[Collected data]
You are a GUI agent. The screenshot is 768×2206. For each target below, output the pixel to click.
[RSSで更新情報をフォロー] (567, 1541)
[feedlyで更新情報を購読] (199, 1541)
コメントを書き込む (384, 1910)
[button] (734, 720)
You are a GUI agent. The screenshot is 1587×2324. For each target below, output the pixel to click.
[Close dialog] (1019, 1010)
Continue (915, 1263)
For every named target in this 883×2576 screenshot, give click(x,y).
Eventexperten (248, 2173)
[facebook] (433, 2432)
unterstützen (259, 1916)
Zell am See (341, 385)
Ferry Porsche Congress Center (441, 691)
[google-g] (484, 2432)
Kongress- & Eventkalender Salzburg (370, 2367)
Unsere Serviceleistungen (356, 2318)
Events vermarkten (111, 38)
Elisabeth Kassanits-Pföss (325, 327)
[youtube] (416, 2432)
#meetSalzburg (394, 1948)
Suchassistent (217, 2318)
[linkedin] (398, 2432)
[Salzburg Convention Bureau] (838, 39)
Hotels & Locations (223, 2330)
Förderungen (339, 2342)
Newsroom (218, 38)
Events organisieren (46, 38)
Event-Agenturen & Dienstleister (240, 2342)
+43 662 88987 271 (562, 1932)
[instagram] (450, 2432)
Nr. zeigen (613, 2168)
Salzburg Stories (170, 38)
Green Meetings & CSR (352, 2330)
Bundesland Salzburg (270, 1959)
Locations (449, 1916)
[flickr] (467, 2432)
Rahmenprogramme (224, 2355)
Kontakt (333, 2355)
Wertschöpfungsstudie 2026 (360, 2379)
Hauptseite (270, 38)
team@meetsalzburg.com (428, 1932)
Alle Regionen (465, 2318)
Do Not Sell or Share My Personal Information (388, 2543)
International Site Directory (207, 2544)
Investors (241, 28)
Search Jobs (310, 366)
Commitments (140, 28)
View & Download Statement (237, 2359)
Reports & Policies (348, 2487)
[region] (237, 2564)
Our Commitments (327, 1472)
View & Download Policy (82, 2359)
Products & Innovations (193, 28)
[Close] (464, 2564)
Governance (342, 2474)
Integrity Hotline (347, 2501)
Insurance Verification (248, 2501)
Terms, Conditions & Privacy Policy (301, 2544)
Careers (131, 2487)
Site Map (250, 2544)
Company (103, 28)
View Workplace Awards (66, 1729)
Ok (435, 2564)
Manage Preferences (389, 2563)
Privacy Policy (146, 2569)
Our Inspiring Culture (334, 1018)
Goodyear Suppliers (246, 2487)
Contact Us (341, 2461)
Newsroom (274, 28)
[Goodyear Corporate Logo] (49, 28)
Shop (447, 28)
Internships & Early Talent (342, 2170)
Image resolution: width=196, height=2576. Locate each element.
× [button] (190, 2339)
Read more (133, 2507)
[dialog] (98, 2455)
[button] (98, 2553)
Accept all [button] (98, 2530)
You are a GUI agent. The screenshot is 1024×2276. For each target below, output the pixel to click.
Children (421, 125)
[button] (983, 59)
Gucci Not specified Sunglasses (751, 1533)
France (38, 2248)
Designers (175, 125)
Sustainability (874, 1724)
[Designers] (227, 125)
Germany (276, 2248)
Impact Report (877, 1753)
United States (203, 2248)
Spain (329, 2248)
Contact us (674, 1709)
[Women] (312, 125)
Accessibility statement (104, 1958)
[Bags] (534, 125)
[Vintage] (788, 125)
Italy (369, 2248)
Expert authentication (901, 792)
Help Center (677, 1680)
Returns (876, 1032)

**Work to be completed:**
An exact copy of the lines above between the line holding "[Close dialog] (1019, 1010)" and the line holding "[Salzburg Convention Bureau] (838, 39)", inclusive, is the whole answer.

**Written response:**
[Close dialog] (1019, 1010)
Continue (915, 1263)
For every named target in this 883×2576 screenshot, give click(x,y).
Eventexperten (248, 2173)
[facebook] (433, 2432)
unterstützen (259, 1916)
Zell am See (341, 385)
Ferry Porsche Congress Center (441, 691)
[google-g] (484, 2432)
Kongress- & Eventkalender Salzburg (370, 2367)
Unsere Serviceleistungen (356, 2318)
Events vermarkten (111, 38)
Elisabeth Kassanits-Pföss (325, 327)
[youtube] (416, 2432)
#meetSalzburg (394, 1948)
Suchassistent (217, 2318)
[linkedin] (398, 2432)
[Salzburg Convention Bureau] (838, 39)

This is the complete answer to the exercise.